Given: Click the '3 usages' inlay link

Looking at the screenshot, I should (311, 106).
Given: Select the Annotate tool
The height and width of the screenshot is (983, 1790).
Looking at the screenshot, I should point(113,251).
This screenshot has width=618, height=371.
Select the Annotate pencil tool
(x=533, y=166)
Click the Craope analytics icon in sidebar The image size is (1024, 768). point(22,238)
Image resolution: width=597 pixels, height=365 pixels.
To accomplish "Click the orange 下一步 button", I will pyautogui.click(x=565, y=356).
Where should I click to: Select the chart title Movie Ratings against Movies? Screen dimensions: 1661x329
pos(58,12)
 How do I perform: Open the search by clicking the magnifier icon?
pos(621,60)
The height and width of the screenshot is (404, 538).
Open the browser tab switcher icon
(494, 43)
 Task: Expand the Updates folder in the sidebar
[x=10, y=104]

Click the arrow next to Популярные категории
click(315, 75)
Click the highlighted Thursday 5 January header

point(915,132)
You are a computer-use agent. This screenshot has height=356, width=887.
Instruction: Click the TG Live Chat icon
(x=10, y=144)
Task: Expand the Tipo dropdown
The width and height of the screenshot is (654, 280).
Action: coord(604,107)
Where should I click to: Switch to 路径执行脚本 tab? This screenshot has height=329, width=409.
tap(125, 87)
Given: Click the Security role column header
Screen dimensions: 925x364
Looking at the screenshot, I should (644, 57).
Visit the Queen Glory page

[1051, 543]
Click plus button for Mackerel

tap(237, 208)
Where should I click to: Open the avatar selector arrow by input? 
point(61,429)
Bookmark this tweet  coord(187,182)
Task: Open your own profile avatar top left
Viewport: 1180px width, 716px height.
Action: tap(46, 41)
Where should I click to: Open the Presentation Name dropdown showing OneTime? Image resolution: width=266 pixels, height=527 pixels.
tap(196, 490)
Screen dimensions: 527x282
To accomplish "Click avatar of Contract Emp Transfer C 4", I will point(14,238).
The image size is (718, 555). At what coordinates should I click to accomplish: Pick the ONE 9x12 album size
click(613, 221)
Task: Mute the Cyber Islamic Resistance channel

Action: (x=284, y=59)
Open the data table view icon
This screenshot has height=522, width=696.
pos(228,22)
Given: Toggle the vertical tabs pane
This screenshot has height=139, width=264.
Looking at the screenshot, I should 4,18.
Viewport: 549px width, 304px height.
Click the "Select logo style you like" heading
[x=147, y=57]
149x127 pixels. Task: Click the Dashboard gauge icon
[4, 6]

▸ **The task**
Each record, from first to last, should be returned verbatim.

▸ **Answer to this problem**
Given: Click the '3 usages' inlay link

Looking at the screenshot, I should (311, 106).
Given: Select the Annotate tool
The height and width of the screenshot is (983, 1790).
Looking at the screenshot, I should point(113,251).
This screenshot has width=618, height=371.
Select the Annotate pencil tool
(x=533, y=166)
Click the Craope analytics icon in sidebar The image size is (1024, 768). point(22,238)
Image resolution: width=597 pixels, height=365 pixels.
To accomplish "Click the orange 下一步 button", I will pyautogui.click(x=565, y=356).
Where should I click to: Select the chart title Movie Ratings against Movies? Screen dimensions: 1661x329
pos(58,12)
 How do I perform: Open the search by clicking the magnifier icon?
pos(621,60)
The height and width of the screenshot is (404, 538).
Open the browser tab switcher icon
(494, 43)
 Task: Expand the Updates folder in the sidebar
[x=10, y=104]

Click the arrow next to Популярные категории
click(315, 75)
Click the highlighted Thursday 5 January header

point(915,132)
You are a computer-use agent. This screenshot has height=356, width=887.
Instruction: Click the TG Live Chat icon
(x=10, y=144)
Task: Expand the Tipo dropdown
The width and height of the screenshot is (654, 280).
Action: coord(604,107)
Where should I click to: Switch to 路径执行脚本 tab? This screenshot has height=329, width=409.
tap(125, 87)
Given: Click the Security role column header
Screen dimensions: 925x364
Looking at the screenshot, I should (644, 57).
Visit the Queen Glory page

[1051, 543]
Click plus button for Mackerel

tap(237, 208)
Where should I click to: Open the avatar selector arrow by input? 
point(61,429)
Bookmark this tweet  coord(187,182)
Task: Open your own profile avatar top left
Viewport: 1180px width, 716px height.
Action: tap(46, 41)
Where should I click to: Open the Presentation Name dropdown showing OneTime? Image resolution: width=266 pixels, height=527 pixels.
tap(196, 490)
Screen dimensions: 527x282
To accomplish "Click avatar of Contract Emp Transfer C 4", I will point(14,238).
The image size is (718, 555). At what coordinates should I click to accomplish: Pick the ONE 9x12 album size
click(613, 221)
Task: Mute the Cyber Islamic Resistance channel

Action: (x=284, y=59)
Open the data table view icon
This screenshot has height=522, width=696.
pos(228,22)
Given: Toggle the vertical tabs pane
This screenshot has height=139, width=264.
Looking at the screenshot, I should 4,18.
Viewport: 549px width, 304px height.
Click the "Select logo style you like" heading
[x=147, y=57]
149x127 pixels. Task: Click the Dashboard gauge icon
[4, 6]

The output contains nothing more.